In 1990 ( = 2044), 2001 ( = 4005), 2011 ( = 1984) and 2020 ( = 2449) methodologically identical population-based surveys were conducted in Germany. After presentation of an unlabelled case vignette depicting someone with either schizophrenia or depression, we asked about help-seeking recommendations for the person described.
The German public's readiness to recommend seeking help from mental health professionals has markedly grown over the past 30 years. In contrast, in the eyes of the public, turning to a general practitioner has become only slightly more, consulting a priest even less advisable than it used to be three decades ago. Seeing a naturopath is seen with markedly less disapproval today compared to 1990, but explicit recommendation of this helping source has not increased correspondingly in. The most pronounced increase in the German public's propensity to recommend seeking help from mental health professionals occurred already in the 1990s, i.e. before efforts to heighten public awareness had started.

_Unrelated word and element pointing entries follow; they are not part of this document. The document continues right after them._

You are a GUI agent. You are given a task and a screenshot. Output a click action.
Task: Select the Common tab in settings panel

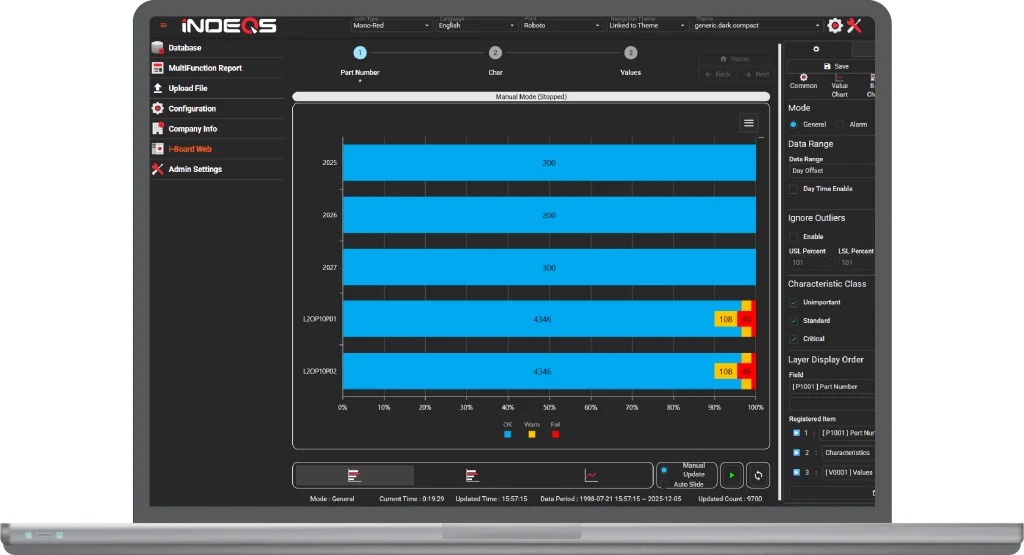click(x=803, y=86)
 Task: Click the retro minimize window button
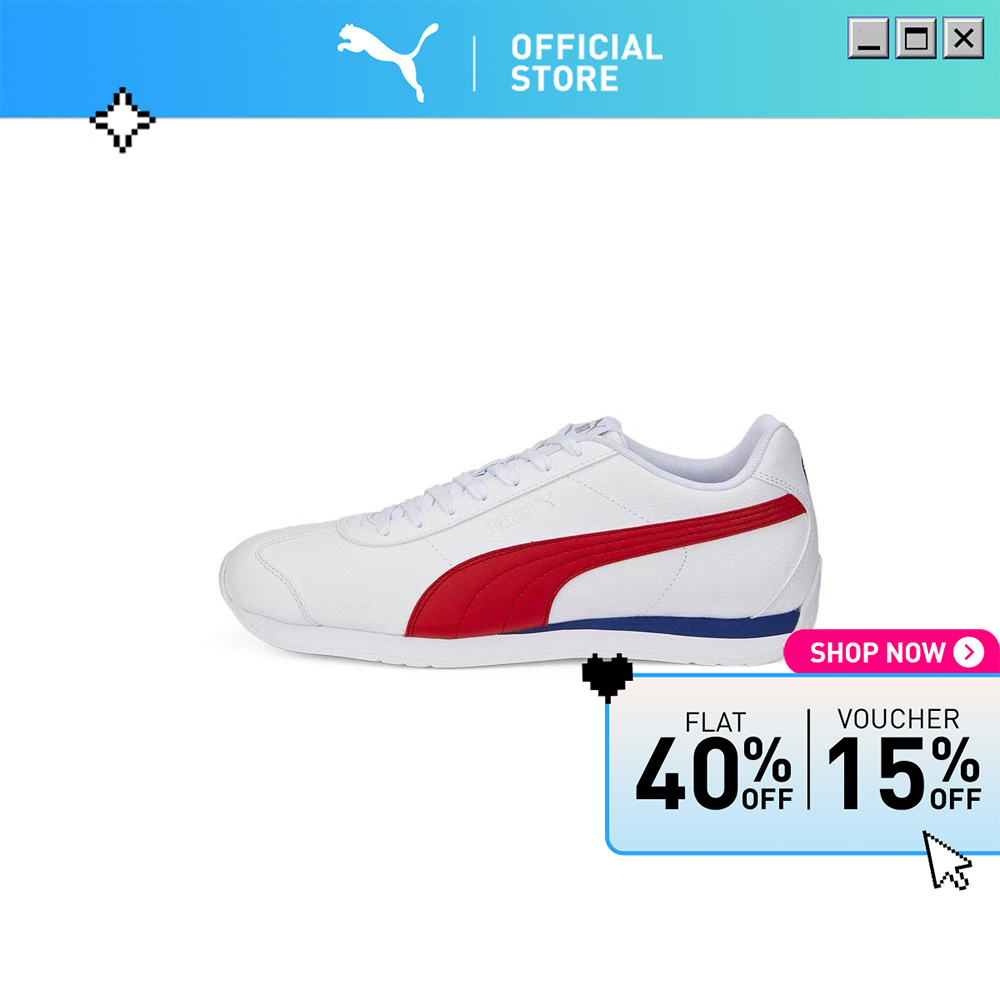tap(868, 38)
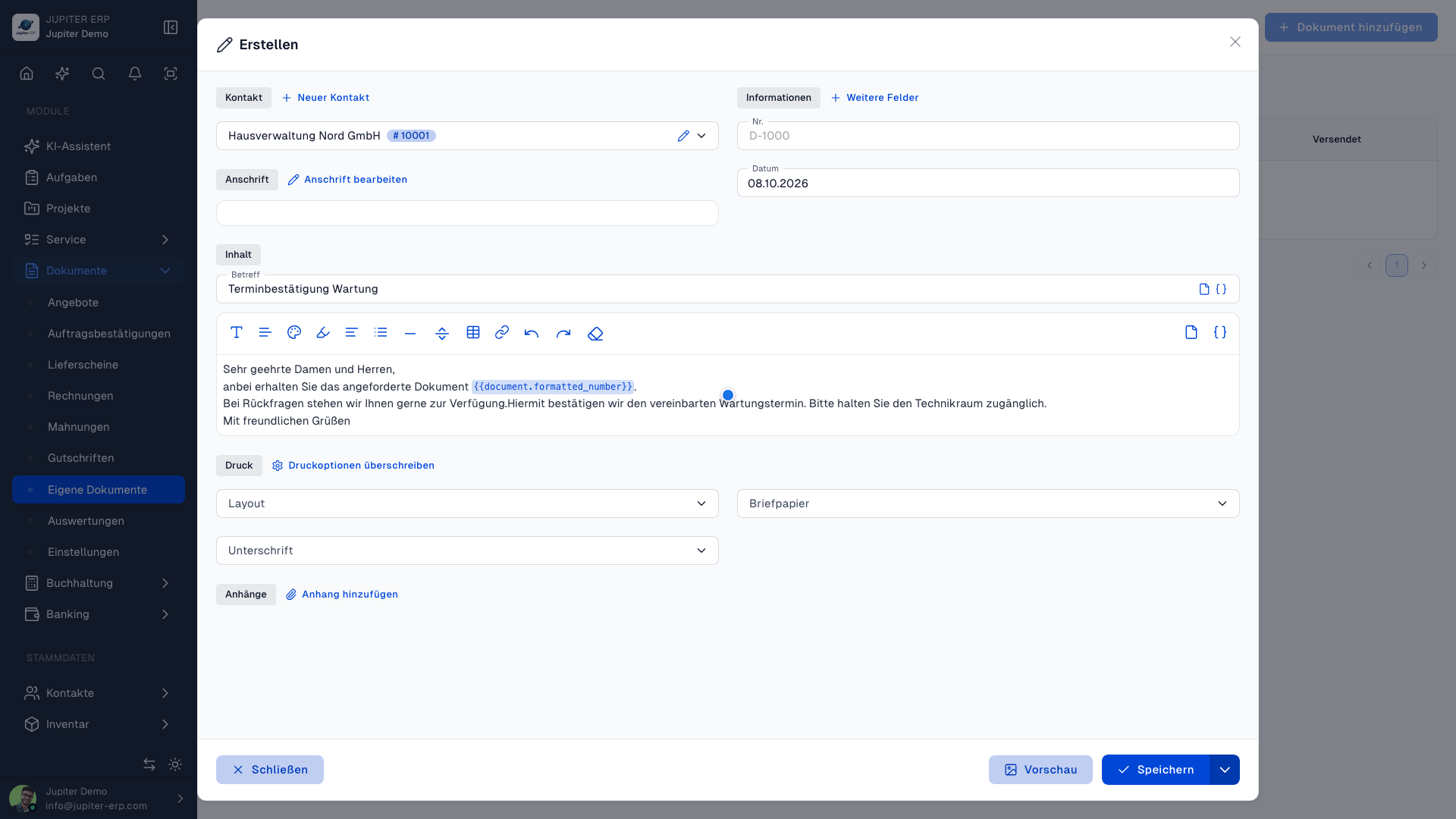Go to Angebote in the documents menu

pos(73,303)
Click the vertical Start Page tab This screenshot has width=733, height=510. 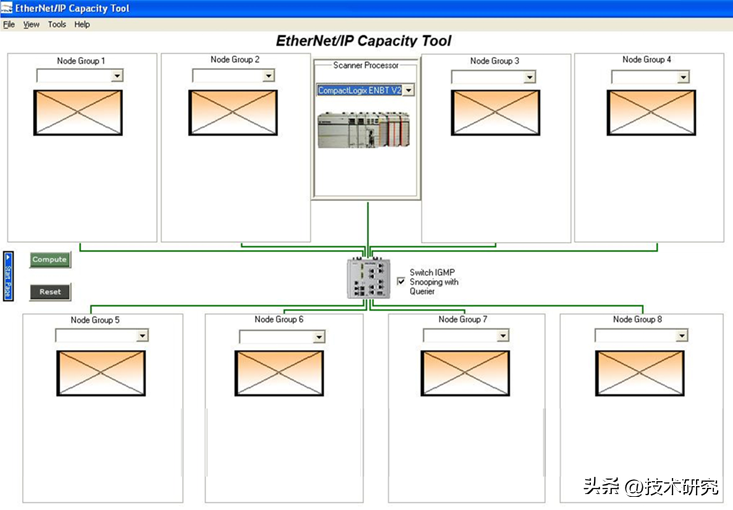coord(8,276)
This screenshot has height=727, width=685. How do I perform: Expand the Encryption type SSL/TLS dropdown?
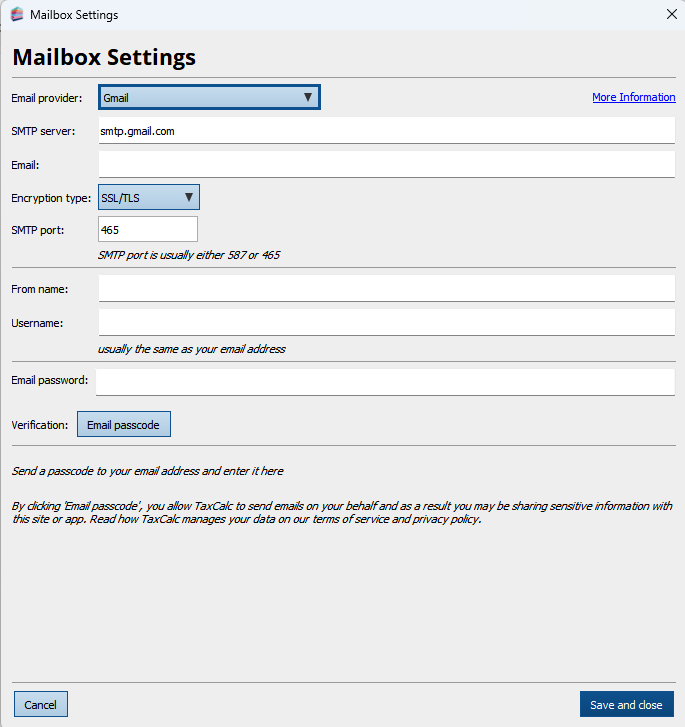tap(149, 197)
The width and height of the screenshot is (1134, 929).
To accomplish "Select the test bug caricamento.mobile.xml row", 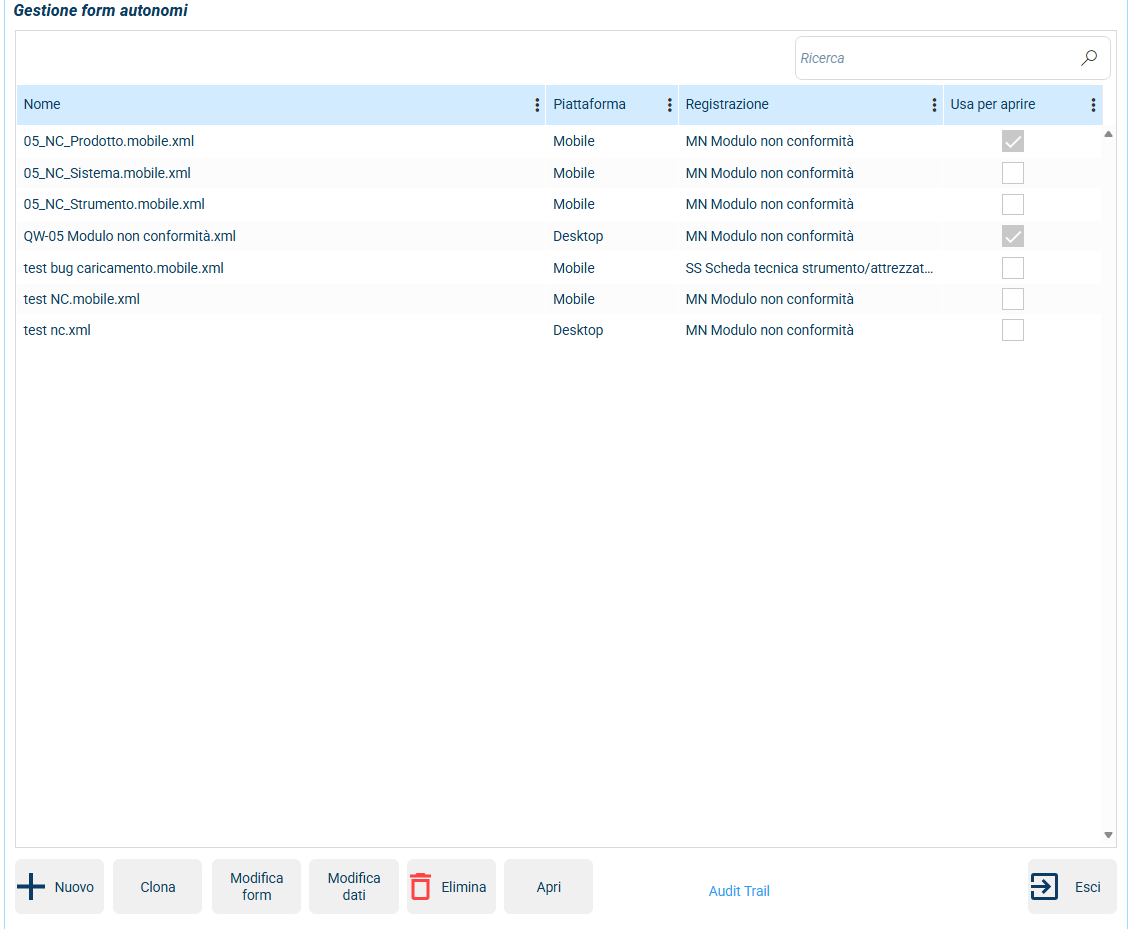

Today, the German public is more in favour of mental health professionals than it used to be three decades ago. This seems to be a specific trend, and not to reflecting an increasing propensity towards professional help-seeking in general. Our findings counter the narrative that mental health communication efforts and initiatives have created more favourable attitudes towards mental health care among the public, since the observed changes in attitudes have preceded any campaigns. Instead, we tend to interpret the rise of the popularity of mental health professionals as a reflection of general cultural changes that have taken place over the past decades in Germany, as in other western countries.
首先,我们将研究如今德国公众寻求心理健康专业人士治疗抑郁症和精神分裂症是否比 30 年前更为普遍。其次,我们将探讨 1990 年至 2020 年期间寻求帮助偏好的变化是否仅局限于心理健康专业人士,或者是否是一般寻求专业帮助态度变化的一部分。最后,我们将研究在新千年之交后提高认识和反污名化运动的出现与接受心理健康护理之间是否存在时间关系。
1990 年(=2044 年)、2001 年(=4005 年)、2011 年(=1984 年)和 2020 年(=2449 年)在德国进行了方法学上相同的基于人群的调查。在呈现一个未标记的病例描述后,我们询问了对描述中的人寻求帮助的建议。
在过去的 30 年中,德国公众准备向心理健康专业人士寻求帮助的意愿明显增强。相比之下,在公众眼中,向全科医生寻求帮助比 30 年前略有增加,向牧师咨询则不太可取。与 1990 年相比,今天人们对自然疗法的接受程度明显降低,但对这种帮助来源的明确推荐并没有相应增加。德国公众倾向于向心理健康专业人士寻求帮助的最大增幅出现在 1990 年代,即在提高公众意识的努力开始之前。
如今,德国公众比 30 年前更倾向于心理健康专业人士。这似乎是一种特定的趋势,而不是反映出人们对一般专业帮助的需求普遍增加。我们的研究结果与公众对精神卫生保健的态度因精神卫生宣传工作和倡议而有所改善的说法相悖,因为观察到的态度变化早于任何宣传活动。相反,我们倾向于将心理健康专业人士的受欢迎程度上升解释为过去几十年来德国乃至其他西方国家发生的一般文化变化的反映。